REQUIRED TASKS =>
(a) Translate the following sentence from the January 2013 film obituaries into French: "Yeah, yeah, you were a politically engaged socialist."
(b) Carry the January 2013 film obituaries forward from the final sentence shown.

Passings: January 2013
I’ve finally made it into the current year with my mini-tributes to the movie and other entertainment people who have shuffled off the mortal coil. In January we lost, among several others, directors who made male moviegoers put their knees together, put snakes on a plane and gave Charles Bronson a death wish.
Directors
David Ellis:
Sure, you had an acting career, going all the way back to child roles in movies like Disney’s The Strongest Man in the World. But you spent a lot more time doing stunts in scores of movies beginning with Bound for Glory and ending with Hotel for Dogs—with flicks like the Invasion of the Body Snatchers remake, S.O.B., The Beastmaster, Lethal Weapon, Fatal Attraction, Misery, Days of Thunder and Patriot Games in between. But I’ve put you in the director category because, after all, you did helm seven notable feature films. They include a couple Final Destination movies, Cellular, Shark Night 3D and the one that became an internet legend (until it was actually released), Snakes on a Plane.
(7-I-2013, at 60)
Nagisa Oshima:
Yeah, yeah, lots of critics considered you the greatest Japanese director of the post-Kurosawa era. Yeah, yeah, you were a politically engaged socialist. Yeah, yeah, you were a great admirer of the French New Wave. Yeah, yeah, you were acclaimed for movies like Death by Hanging, Diary of a Shinjuku Thief, Boy and The Ceremony. But let’s be real. The reason we know you in the English-speaking world is that you made a movie (based on an actual incident) about a maid who has a passionate affair with her employer and ends up killing him when he bleeds out from having his, er, um, thing severed. In the Realm of the Senses led to obscenity charges (eventually dropped) in Japan and a banning by U.S. Customs. Let us also remember a couple other movies of yours: the 1983 POW film Merry Christmas, Mr. Lawrence (with Tom Conti and David Bowie) and Max, Mon Amour, about a housewife with a sexual fascination with a gorilla.

Entries on locating words and elements:
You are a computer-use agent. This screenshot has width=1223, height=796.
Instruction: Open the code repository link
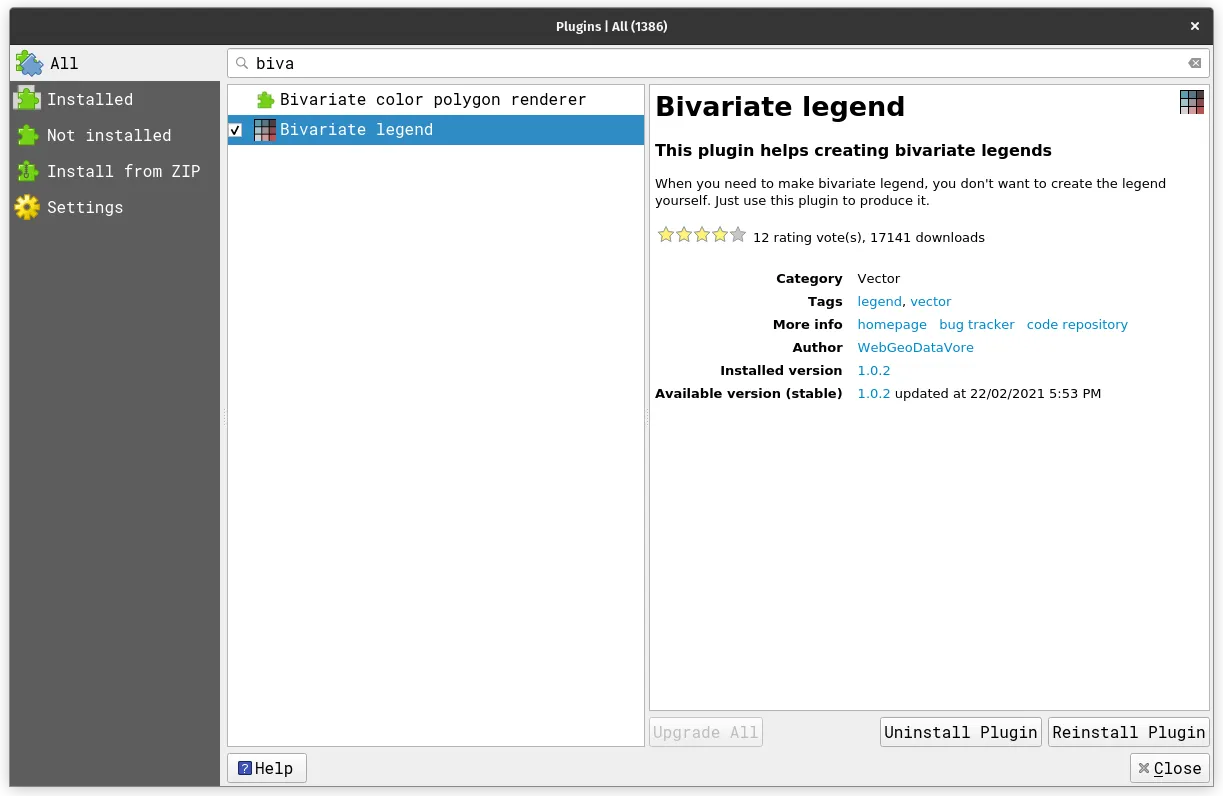(1077, 324)
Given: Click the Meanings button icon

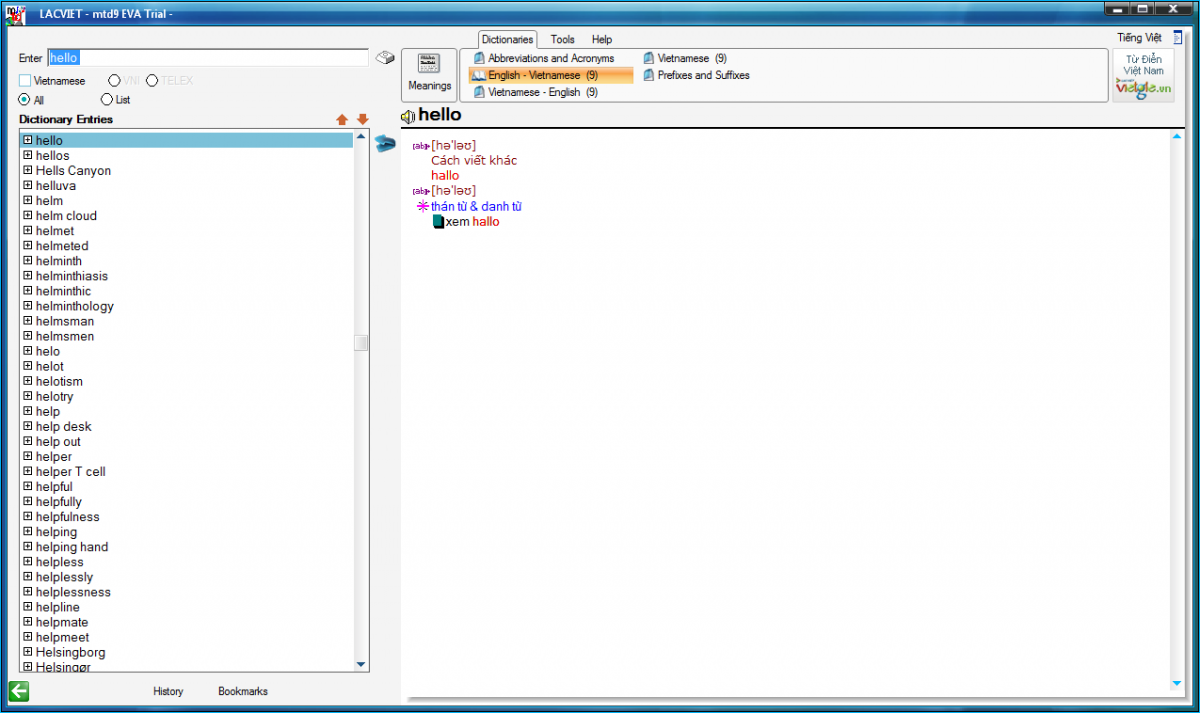Looking at the screenshot, I should click(x=429, y=65).
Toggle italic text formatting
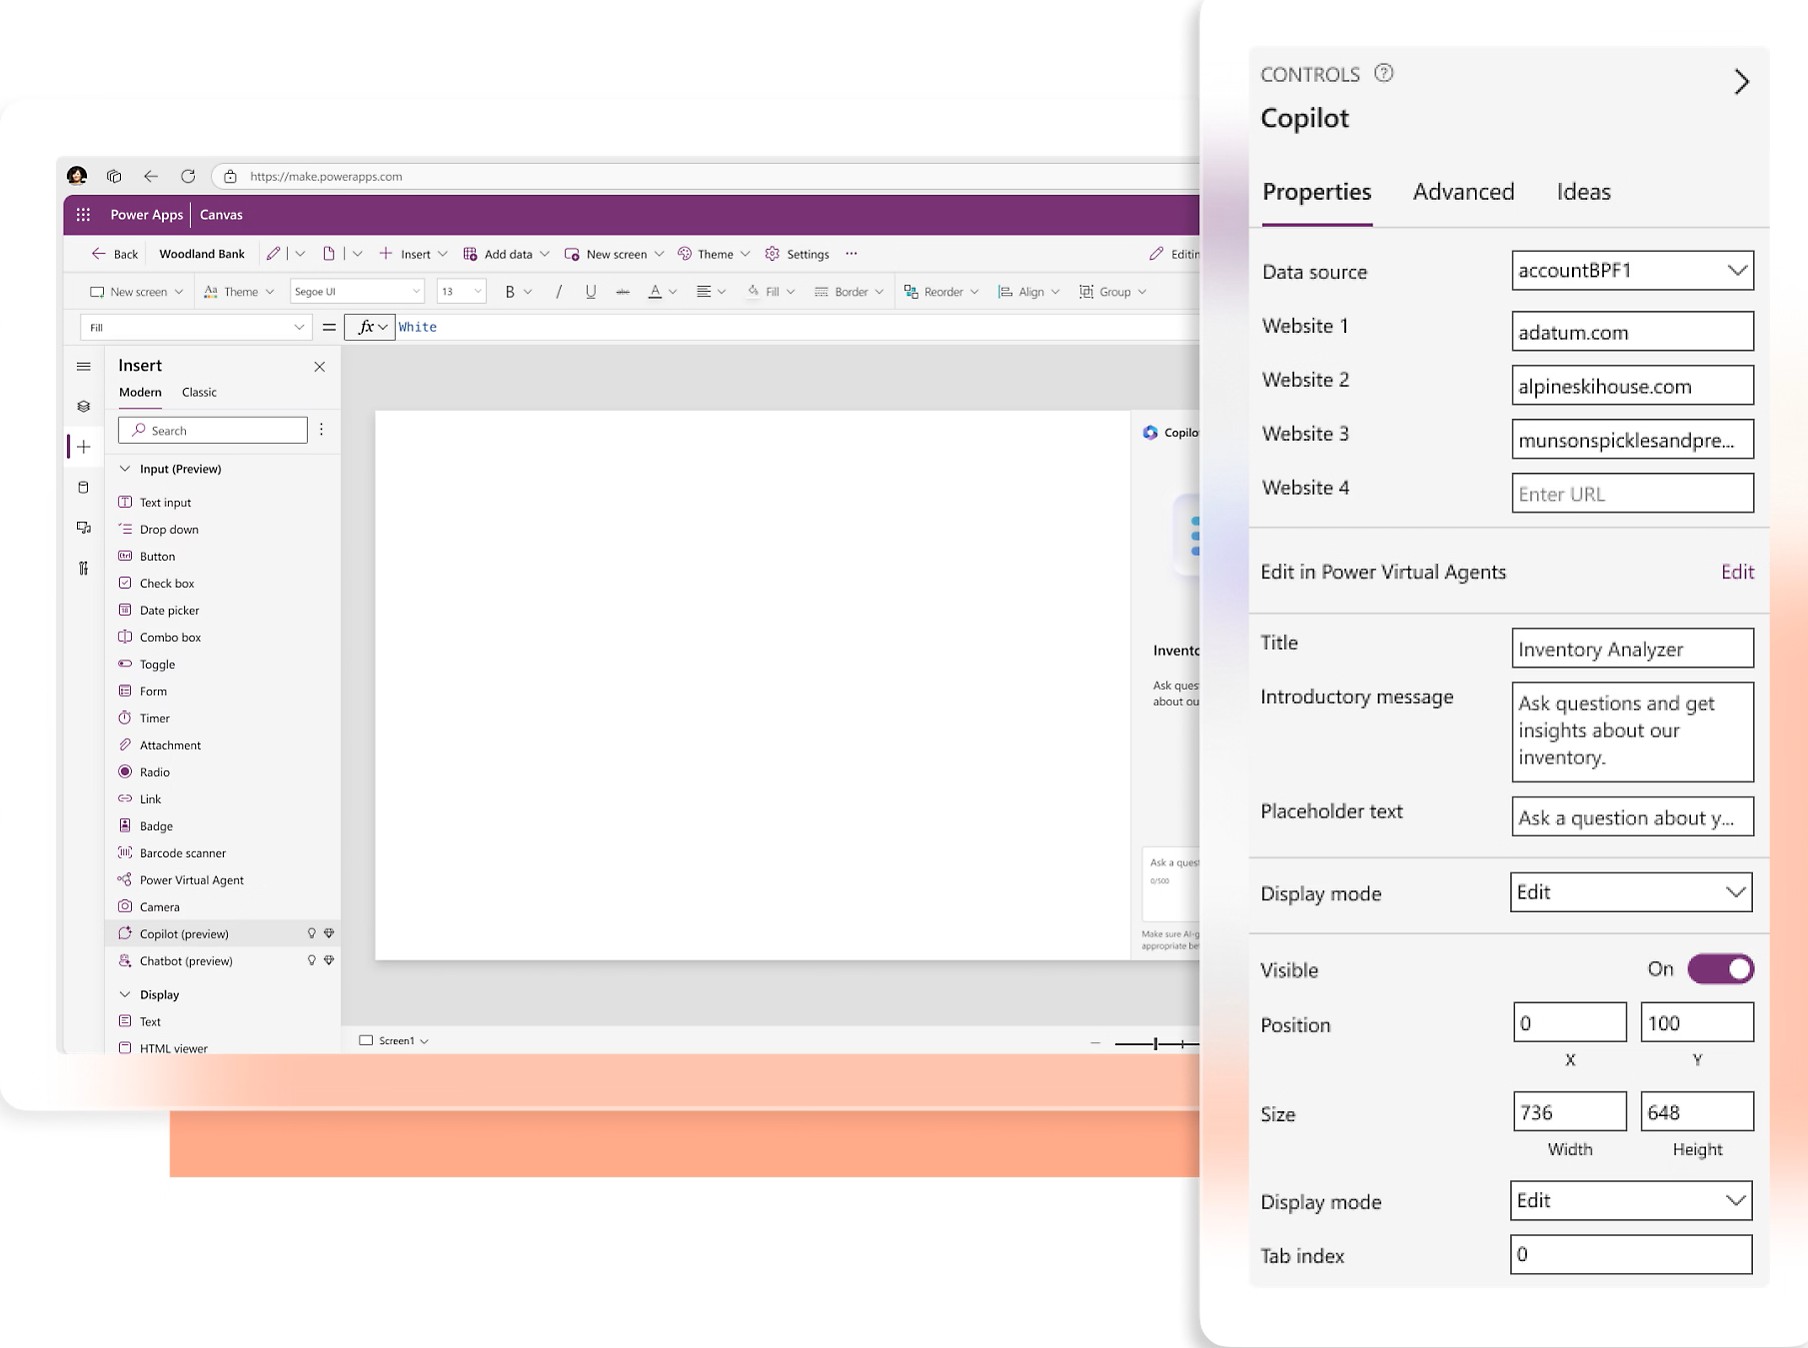This screenshot has width=1808, height=1348. 558,291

EXPECTED RESPONSES =>
(a) Ouais, ouais, tu étais un socialiste politiquement engagé.

(b)
(15-I-2013, at 80)
Michael Winner:
For some reason I came to think of you mainly for the restaurant column you wrote for years in the UK’s Sunday Times, called “Winner’s Dinners.” Maybe that’s because you stopped making movies in 1998 with the aptly titled Parting Shots, about a dying man who decides to take violent revenge on everyone who ever bothered him. It was a romcom. No, really. And it had John Cleese, Bob Hoskins, Diana Rigg, Ben Kingsley, Oliver Reed and lots of others. And that was typical. Your movies tended to be violent and crowd-pleasing although not critic-pleasing. Earlier flicks included things like Some Like It Cool (pop star Billy Fury in a nudist colony), The Jokers, I’ll Never Forget What’s’isname and Hannibal Brooks (all with Oliver Reed), Lawman and Scorpio (both with Burt Lancaster) and The Nightcomers (a prequel to The Turn of the Screw, with Marlon Brando). But your most lasting artistic collaboration was with Charles Bronson, with whom you made six movies, including Chato’s Land, The Mechanic and The Stone Killer. But your most memorable collaboration—and the flick with which most people associate you—was 1974’s Death Wish, in which Bronson goes all vigilante after Jeff Goldblum kills his wife and rapes his daughter. You also directed the first two sequels. No wonder you described your most successful work as a “puddle of blood.”
(21-I-2013, at 77)
Producers
Jack F. Murphy:
A Montreal-born independent producer, you were the founder of Criterion Pictures. The seven movies you produced, starting in 1974, were ones that we never heard of, with actors we never heard of (mostly). They had titles like The Klutz, Pinball Summer, The Delos Adventure, Syngenor, Ticks and Progeny. Wait, your last one, Havoc, actually sounds pretty interesting. It starred Anne Hathaway, Bijou Phillips, Michael Biehn, Joseph Gordon-Levitt, Channing Tatum and lots of other people. Why did I never hear of it?
(6-I-2013, at 69)
Lloyd Phillips:
You get a hat tip from me for being co-producer on one of my favorite movies, Terry Gilliam’s Twelve Monkeys. Other movies you produced included The Edge (with Anthony Hopkins and Alec Baldwin), The Legend of Zorro (with Antonio Banderas and Catherine Zeta-Jones) and The International (with Clive Owen and Naomi Watts). What’s notable is how many recent and upcoming prominent movies you had a hand in at the moment of your untimely death from a heart attack. Those include Quentin Tarantino’s Inglorious Basterds, The Tourist (with Johnny Depp and Angelina Jolie), Zack Snyder’s about-to-be-released Man of Steel and the eagerly anticipated xXx: The Return of Xander Cage, with Vin Diesel.
(26-I-2013, at 63)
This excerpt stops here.